# [Task to carry out]
Please retype the records that appear below, exactly and in full.

# [Material supplied]
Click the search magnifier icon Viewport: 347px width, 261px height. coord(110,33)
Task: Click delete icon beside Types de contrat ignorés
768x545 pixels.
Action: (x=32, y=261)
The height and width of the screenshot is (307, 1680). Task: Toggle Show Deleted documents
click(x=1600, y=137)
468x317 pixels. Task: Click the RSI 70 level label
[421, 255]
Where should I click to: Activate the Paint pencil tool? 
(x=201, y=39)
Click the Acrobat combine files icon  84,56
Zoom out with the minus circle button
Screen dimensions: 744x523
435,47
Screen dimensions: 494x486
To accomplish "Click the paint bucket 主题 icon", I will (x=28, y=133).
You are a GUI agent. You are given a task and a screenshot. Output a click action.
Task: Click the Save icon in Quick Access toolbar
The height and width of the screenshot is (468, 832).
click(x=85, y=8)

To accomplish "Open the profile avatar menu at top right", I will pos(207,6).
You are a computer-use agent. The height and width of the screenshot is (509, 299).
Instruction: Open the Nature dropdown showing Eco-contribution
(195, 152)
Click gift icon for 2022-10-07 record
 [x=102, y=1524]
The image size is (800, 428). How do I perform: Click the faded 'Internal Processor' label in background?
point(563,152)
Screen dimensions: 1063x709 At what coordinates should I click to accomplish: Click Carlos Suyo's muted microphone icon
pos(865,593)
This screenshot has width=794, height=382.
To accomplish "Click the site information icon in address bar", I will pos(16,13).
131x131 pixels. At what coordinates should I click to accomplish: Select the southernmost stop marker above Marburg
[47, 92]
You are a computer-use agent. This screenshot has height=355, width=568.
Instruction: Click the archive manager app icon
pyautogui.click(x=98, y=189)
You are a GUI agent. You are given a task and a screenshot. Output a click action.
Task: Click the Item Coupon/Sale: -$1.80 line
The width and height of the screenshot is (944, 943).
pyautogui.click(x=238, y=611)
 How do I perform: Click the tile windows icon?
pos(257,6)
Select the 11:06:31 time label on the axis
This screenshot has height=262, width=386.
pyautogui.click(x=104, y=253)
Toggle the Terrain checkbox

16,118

# [Answer box]
Click the search magnifier icon Viewport: 347px width, 261px height. coord(110,33)
Task: Click delete icon beside Types de contrat ignorés
768x545 pixels.
Action: (x=32, y=261)
The height and width of the screenshot is (307, 1680). Task: Toggle Show Deleted documents
click(x=1600, y=137)
468x317 pixels. Task: Click the RSI 70 level label
[421, 255]
Where should I click to: Activate the Paint pencil tool? 
(x=201, y=39)
Click the Acrobat combine files icon  84,56
Zoom out with the minus circle button
Screen dimensions: 744x523
435,47
Screen dimensions: 494x486
To accomplish "Click the paint bucket 主题 icon", I will (x=28, y=133).
You are a GUI agent. You are given a task and a screenshot. Output a click action.
Task: Click the Save icon in Quick Access toolbar
The height and width of the screenshot is (468, 832).
click(x=85, y=8)

To accomplish "Open the profile avatar menu at top right", I will pos(207,6).
You are a computer-use agent. The height and width of the screenshot is (509, 299).
Instruction: Open the Nature dropdown showing Eco-contribution
(195, 152)
Click gift icon for 2022-10-07 record
 [x=102, y=1524]
The image size is (800, 428). How do I perform: Click the faded 'Internal Processor' label in background?
point(563,152)
Screen dimensions: 1063x709 At what coordinates should I click to accomplish: Click Carlos Suyo's muted microphone icon
pos(865,593)
This screenshot has width=794, height=382.
To accomplish "Click the site information icon in address bar", I will pos(16,13).
131x131 pixels. At what coordinates should I click to accomplish: Select the southernmost stop marker above Marburg
[47, 92]
You are a computer-use agent. This screenshot has height=355, width=568.
Instruction: Click the archive manager app icon
pyautogui.click(x=98, y=189)
You are a GUI agent. You are given a task and a screenshot. Output a click action.
Task: Click the Item Coupon/Sale: -$1.80 line
The width and height of the screenshot is (944, 943).
pyautogui.click(x=238, y=611)
 How do I perform: Click the tile windows icon?
pos(257,6)
Select the 11:06:31 time label on the axis
This screenshot has height=262, width=386.
pyautogui.click(x=104, y=253)
Toggle the Terrain checkbox

16,118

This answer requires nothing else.